Nilai mata uang ringgit telah menurun 0,3% menjadi 4.7635 per dolar AS, mencatatkan nilai terlemah sejak 1998. Ringgit juga menjadi salah satu mata uang dengan kinerja terburuk di Asia pada 2023, setelah yen Jepang.
“[Kinerja Ringgit yang buruk disebabkan oleh] selisih suku bunga riil yang bisa menjadi jauh lebih tidak menguntungkan, terutama karena pembatalan subsidi berdampak pada inflasi dan menunjukkan tingkat kebijakan riil yang lebih lemah,” ungkap kepala ekonomi dan strategi di Mizuho Bank Ltd. di Singapura, Vishnu Varathan, seperti dikutip dari Bloomberg, Kamis (19/10/23)
Keputusan Bank Negara Malaysia untuk menghentikan kenaikan suku bunga sejak Juli 2023 memberikan tekanan pada ringgit. Hal ini lantaran bank sentral global cenderung lebih hawkish.
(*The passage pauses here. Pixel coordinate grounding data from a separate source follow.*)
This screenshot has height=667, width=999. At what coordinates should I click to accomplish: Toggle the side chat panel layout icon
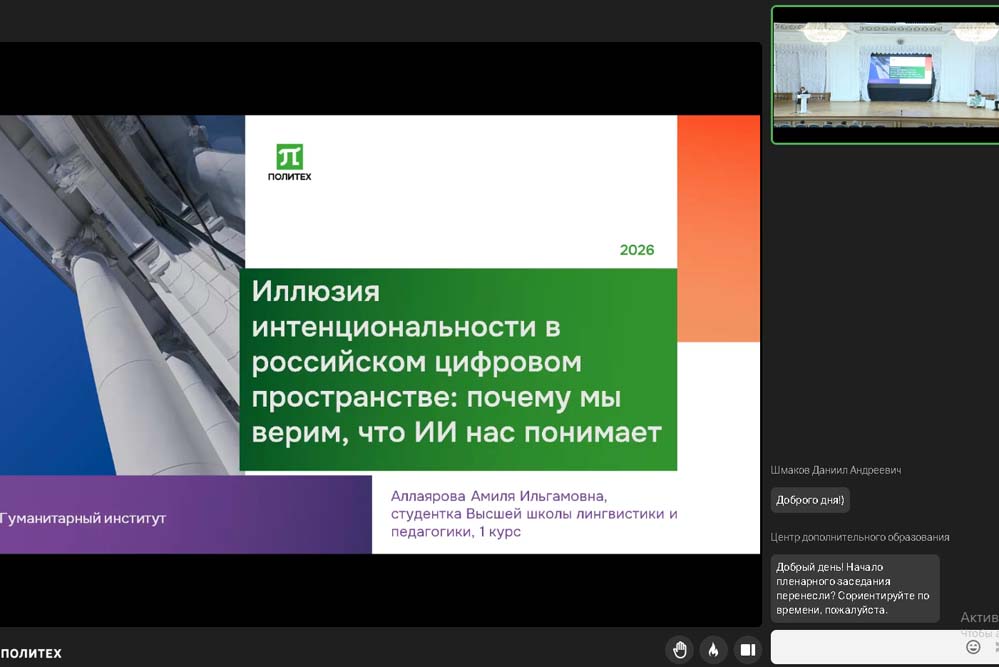746,650
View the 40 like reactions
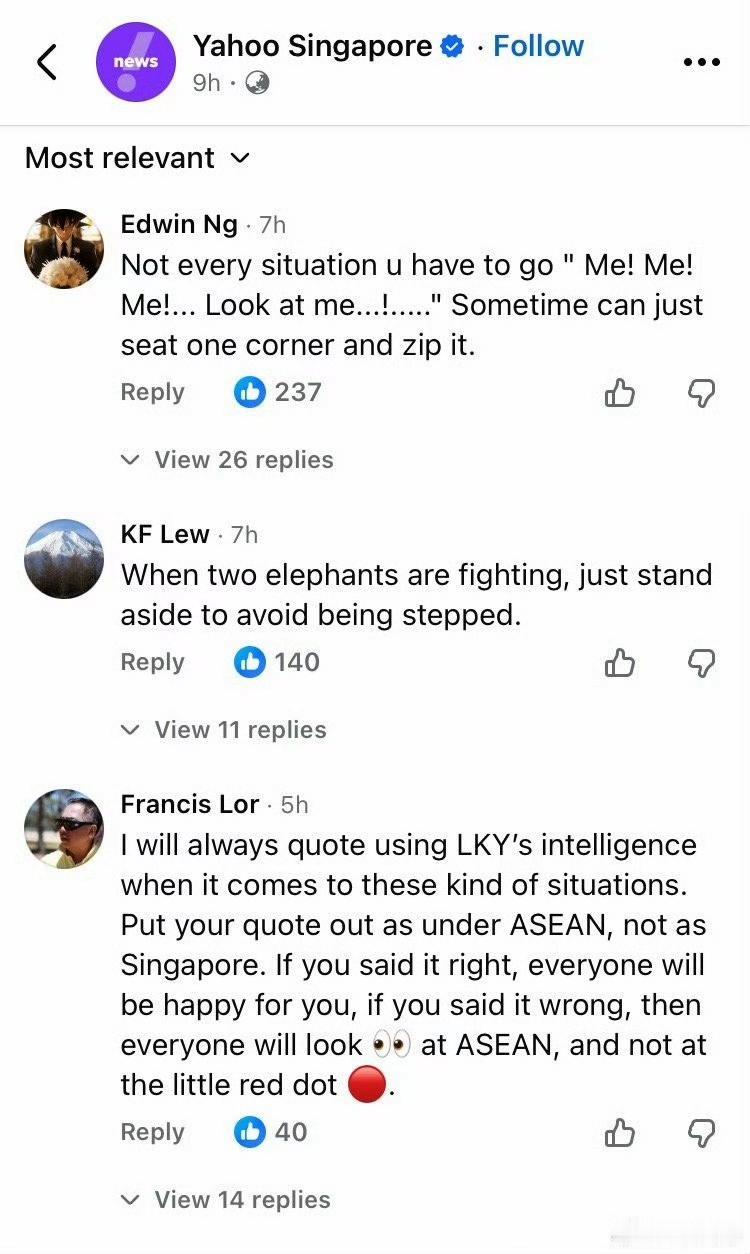Screen dimensions: 750x1254 (271, 1132)
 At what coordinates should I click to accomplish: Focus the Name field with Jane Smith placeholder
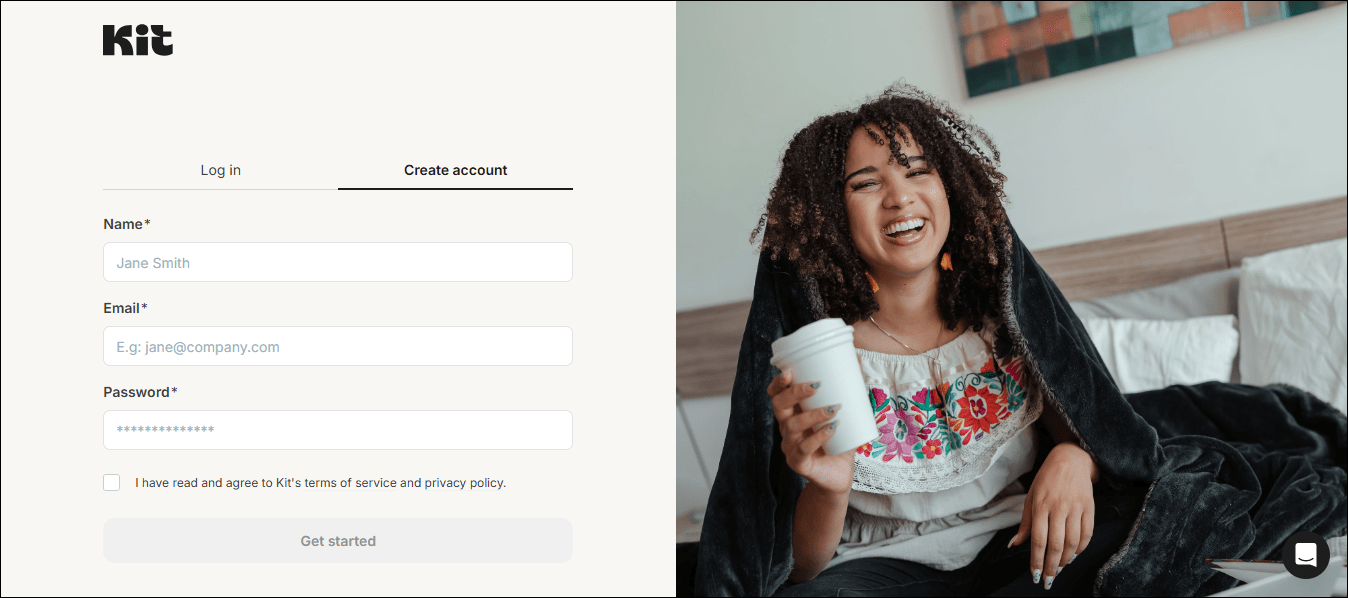point(338,262)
Hal tersebut membuat suku bunga kebijakan overnight lokal berada pada rekor diskon relatif terhadap batas atas suku bunga bank sentral AS (The Fed).
Varathan juga mengungkapkan bahwa membuat para pembuat kebijakan menghadapi dilema antara tekanan ekonomi dari tingkat suku bunga yang lebih tinggi, atau risiko tidak merespons dan membahayakan stabilitas makro dan ringgit.
Baca Juga
Adapun faktor lainnya, penurunan baru-baru ini terjadi seiring dengan penguatan dolar karena permintaan sebagai aset aman akibat kekhawatiran atas perang Israel-Hamas.
Selain itu, Malaysia juga mencatat penurunan ekspor selama enam bulan berturut-turut hingga Agustus 2023, sebagian disebabkan oleh melambatnya ekonomi China, yakni mitra dagang terbesarnya.